The paper introduces the fiber product homotopy method, a novel approach for solving multiparameter eigenvalue problems that is more efficient, accurate, and better suited for singular problems than existing methods.

Contribution

It develops a new homotopy method that requires deforming fewer equations, is provably convergent for all eigenpairs, especially effective for singular problems, and outperforms existing methods in speed and accuracy.

Findings

Requires deformation of O(1) linear equations, unlike existing methods.

Achieves backward errors around 10^{-16} without extended precision.

Significantly faster and more accurate than previous methods, especially on larger and singular problems.

Abstract

We develop a new homotopy method for solving multiparameter eigenvalue problems (MEPs) called the fiber product homotopy method.
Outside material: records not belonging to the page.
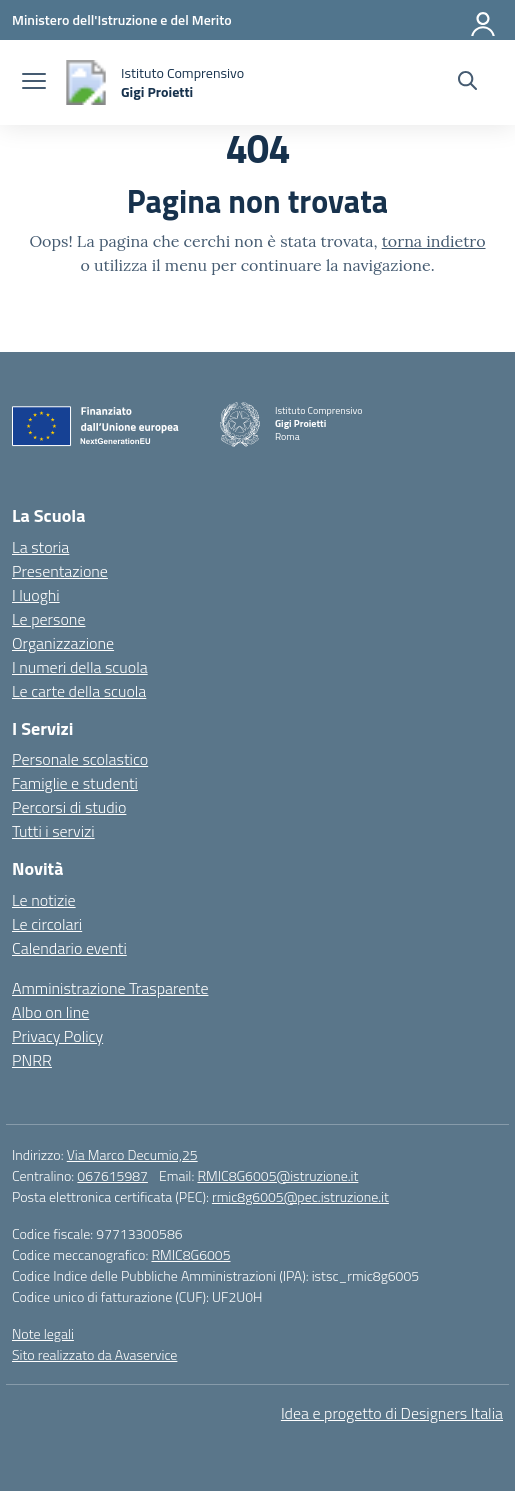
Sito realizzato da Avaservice (94, 1354)
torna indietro (434, 241)
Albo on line (50, 1012)
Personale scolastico (80, 759)
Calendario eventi (69, 948)
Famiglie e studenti (75, 783)
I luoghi (36, 595)
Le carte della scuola (79, 691)
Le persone (48, 619)
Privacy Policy (57, 1036)
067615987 (112, 1175)
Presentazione (60, 571)
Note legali (43, 1333)
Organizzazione (63, 643)
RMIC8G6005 (190, 1254)
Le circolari (47, 924)
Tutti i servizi (53, 831)
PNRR (32, 1060)
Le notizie (44, 900)
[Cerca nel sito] (467, 83)
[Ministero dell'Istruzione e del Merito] (122, 19)
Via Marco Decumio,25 (132, 1154)
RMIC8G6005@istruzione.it (277, 1175)
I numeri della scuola (80, 667)
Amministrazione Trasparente (110, 988)
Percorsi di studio (69, 807)
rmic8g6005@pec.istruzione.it (300, 1196)
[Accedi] (484, 20)
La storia (40, 547)
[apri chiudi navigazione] (34, 83)
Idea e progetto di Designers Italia (392, 1413)
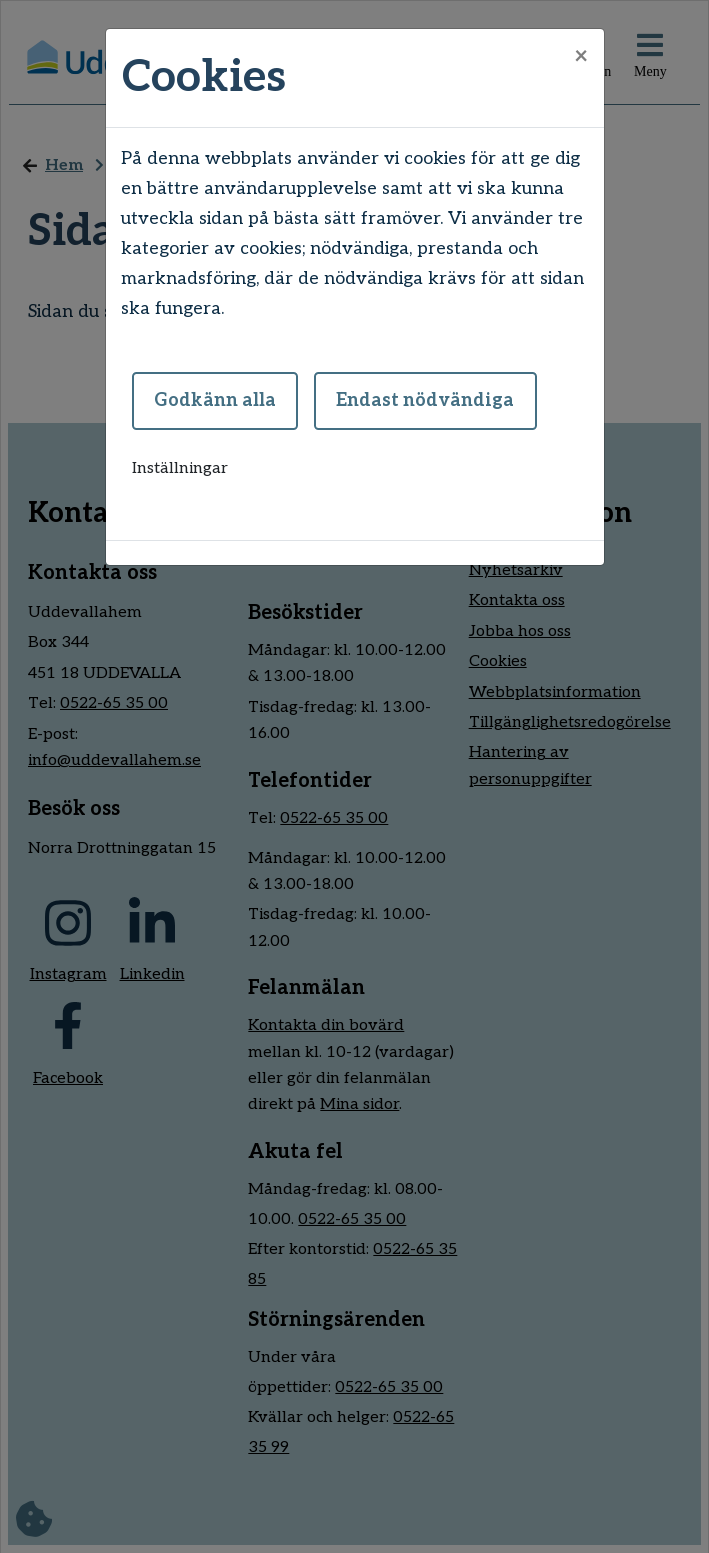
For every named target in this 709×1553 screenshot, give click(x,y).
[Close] (581, 57)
For a $k$-parameter eigenvalue problem with matrices of sizes $n_1,\dots ,n_k = O(n)$, fiber product homotopy method requires deformation of $O(1)$ linear equations, while existing homotopy methods for MEPs require $O(n)$ nonlinear equations. We show that the fiber product homotopy method theoretically finds all eigenpairs of an MEP with probability one. It is especially well-suited for dimension-deficient singular MEPs, a weakness of all other existing methods, as the fiber product homotopy method is provably convergent with probability one for such problems as well, a fact borne out by numerical experiments. More generally, our numerical experiments indicate that the fiber product homotopy method significantly outperforms the standard Delta method in terms of accuracy, with consistent backward errors on the order of $10^{-16}$, even for dimension-deficient singular problems, and without any use of extended precision. In terms of speed, it significantly outperforms previous homotopy-based methods on all problems and outperforms the Delta method on larger problems, and is also highly parallelizable. We show that the fiber product MEP that we solve in the fiber product homotopy method, although mathematically equivalent to a standard MEP, is typically a much better conditioned problem.